===== GIVEN PASSAGE =====

- Born: Virginia Lee Hicks October 23, 1928 Kansas City, Missouri, U.S.
- Died: March 24, 1990 (aged 61) Helendale, California, U.S.
- Other names: "The Bazoom Girl", "The Burlesque Version of Jayne Mansfield", "Miss 44 and Plenty More"
- Occupations: Stripper, American burlesque star, model, actress
- Years active: 1950s–1960s (stripper) 1953–1964 (actress)
- Spouse: Daniel Lewis Wanick ​ ​(m. 1949; died 1968)​
- Modeling information
- Height: 5 ft 2 in (1.57 m)
- Hair color: Dyed blonde

= Jennie Lee (dancer) =

American burlesque dancer and model (1928–1990)

Jennie Lee (born Virginia Lee Hicks, October 23, 1928 – March 24, 1990) was an American stripper, burlesque entertainer, pin-up model, union activist, and a minor role movie actress, who performed several striptease acts in nightclubs during the 1950s and 1960s. She was also known as "the Bazoom Girl", "the Burlesque Version of Jayne Mansfield", and "Miss 44 and Plenty More".

=====

## TASK TO CARRY OUT
Retype the text from the Jennie Lee biography, starting at "- Born: Virginia" and ending at "in (1.57 m)".

===== RECORDED INFORMATION =====

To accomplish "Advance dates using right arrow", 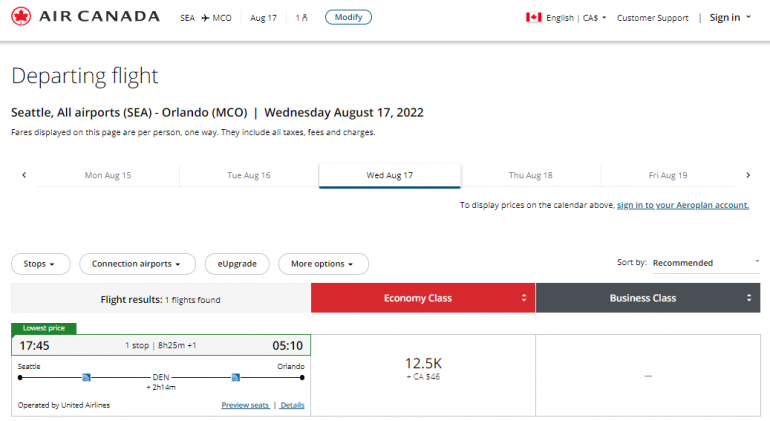I will click(747, 175).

=====

## EXERCISE SOLUTION
- Born: Virginia Lee Hicks October 23, 1928 Kansas City, Missouri, U.S.
- Died: March 24, 1990 (aged 61) Helendale, California, U.S.
- Other names: "The Bazoom Girl", "The Burlesque Version of Jayne Mansfield", "Miss 44 and Plenty More"
- Occupations: Stripper, American burlesque star, model, actress
- Years active: 1950s–1960s (stripper) 1953–1964 (actress)
- Spouse: Daniel Lewis Wanick ​ ​(m. 1949; died 1968)​
- Modeling information
- Height: 5 ft 2 in (1.57 m)